As you can see, these are the same; the expression

```r
cases ~ Poisson(incidence)
```

has done the same sort of thing as we can do ourselves by asking "what is the (log) probability of observing `cases` cases if the underlying rate of incidence is `incidence`".  Note that this can be `-Inf` (a probability of 0) in the case where the modelled incidence is zero.

```{r}
dpois(10, 0, log = TRUE)
```

This is fine, so long as not all particles are impossible.
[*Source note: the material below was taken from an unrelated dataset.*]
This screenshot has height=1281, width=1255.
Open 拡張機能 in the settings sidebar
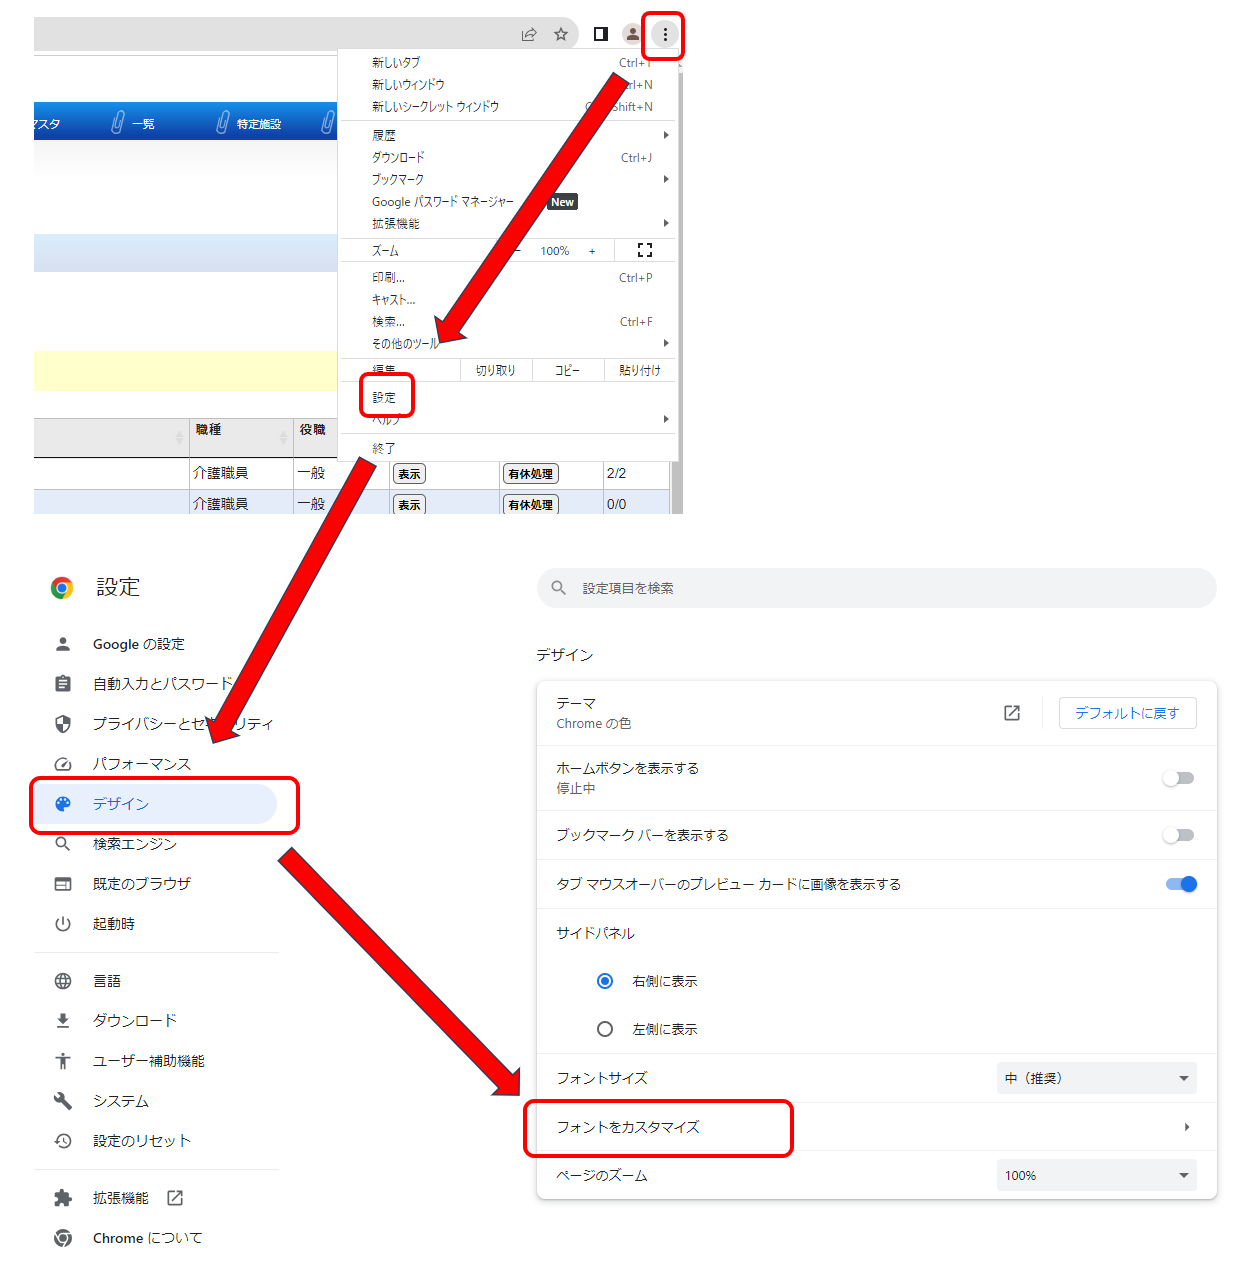[x=120, y=1198]
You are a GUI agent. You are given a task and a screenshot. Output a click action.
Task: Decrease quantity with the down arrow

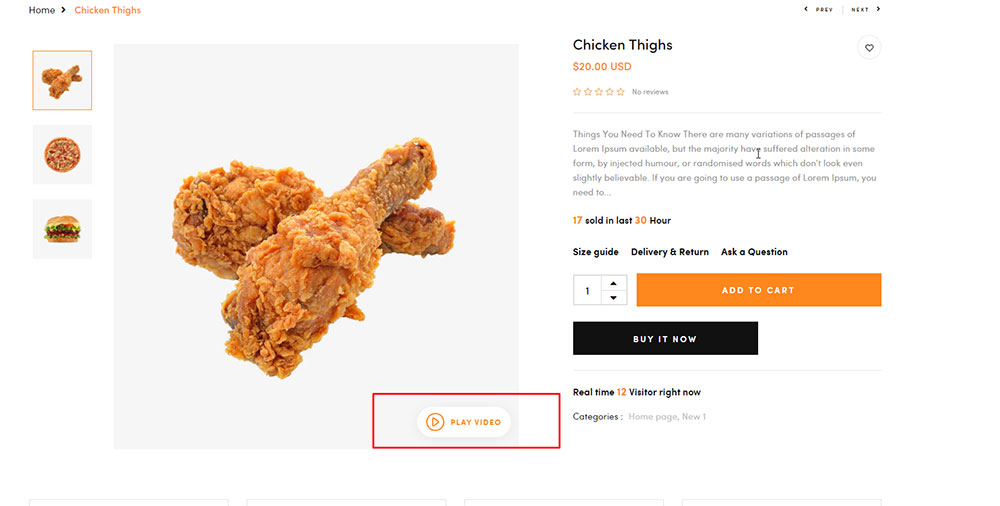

## The particle filter {#sec-data-filter}

We include a simple bootstrap particle filter in `dust` for estimating the marginal likelihood in this case; the probability of the entire data series conditional on our model, marginalised (averaged) over all stochastic realisations.  Because our model is stochastic, this is an **estimate** of the likelihood but the estimate will get less noisy as the number of particles increases.

```{r}
filter <- dust_filter_create(sir, time_start = 0, data = d, n_particles = 200)
```

Here, we've created a filter where the time series starts at 0, using our data set `d` and we've picked 200 particles to start with.  We run the filter with `dust_likelihood_run`, and this returns a likelihood:

```{r}
dust_likelihood_run(filter, list())
```

Each time we run the filter, we'll get a different answer though.

```{r}
dust_likelihood_run(filter, list())
```

For example, running for 100 times:

```{r}
ll <- replicate(100, dust_likelihood_run(filter, list()))
mean(ll)
var(ll)
```

If we increase the number of particles, this variance will decrease, at the cost of taking longer to run:

```{r}
filter2 <- dust_filter_create(sir, time_start = 0, data = d,
                              n_particles = 2000)
ll2 <- replicate(100, dust_likelihood_run(filter2, list()))
mean(ll2)
var(ll2)
```

The log-likelihoods from different numbers of particles are not directly comparable, though.

You can extract trajectories from the filter after running it: this gives a *tree* showing the ancestry of the particles remaining in the sample.  To enable this, you must run with `save_trajectories = TRUE`, as this incurs a runtime cost.

```{r}
ll <- dust_likelihood_run(filter, list(), save_trajectories = TRUE)
h <- dust_likelihood_last_trajectories(filter)
```

The trajectories will be an array with 3 dimensions representing (in turn) state, particle and time:

```{r}
dim(h)
```

We can plot the trajectories of our incidence here:

```{r}
matplot(d$time, t(dust_unpack_state(filter, h)$incidence), type = "l",
        lty = 1, col = "#00000044", ylim = c(0, 75),
        xlab = "Time", ylab = "Incidence")
points(cases ~ time, d, pch = 19, col = "red")
```

This model does not fit the data very well!  The points don't lie close to the modelled trajectories.  We also see everything before time ~10 reduced to a single particle's trajectories, which will have the effect of increasing the variance.

If we found better parameters things would look much better.  We just so happen to know that if `beta` is 1 and `gamma` 0.6 then the model will fit better:

```{r}
pars <- list(beta = 1, gamma = 0.6)
ll <- dust_likelihood_run(filter, pars, save_trajectories = TRUE)
h <- dust_likelihood_last_trajectories(filter)
matplot(d$time, t(dust_unpack_state(filter, h)$incidence), type = "l",
        lty = 1, col = "#00000044", ylim = c(0, 75),
        xlab = "Time", ylab = "Incidence")
points(cases ~ time, d, pch = 19, col = "red")
```

As the model fit improves and the log-likelihood increases, the variance in that estimator will also decrease as the model struggles less to describe the data:

```{r}
ll <- replicate(100, dust_likelihood_run(filter, pars))
mean(ll)
var(ll)
```

Moving from the poor-fitting parameters to the better fitting ones is the process of **inference**, which will be the focus of most of the rest of this book.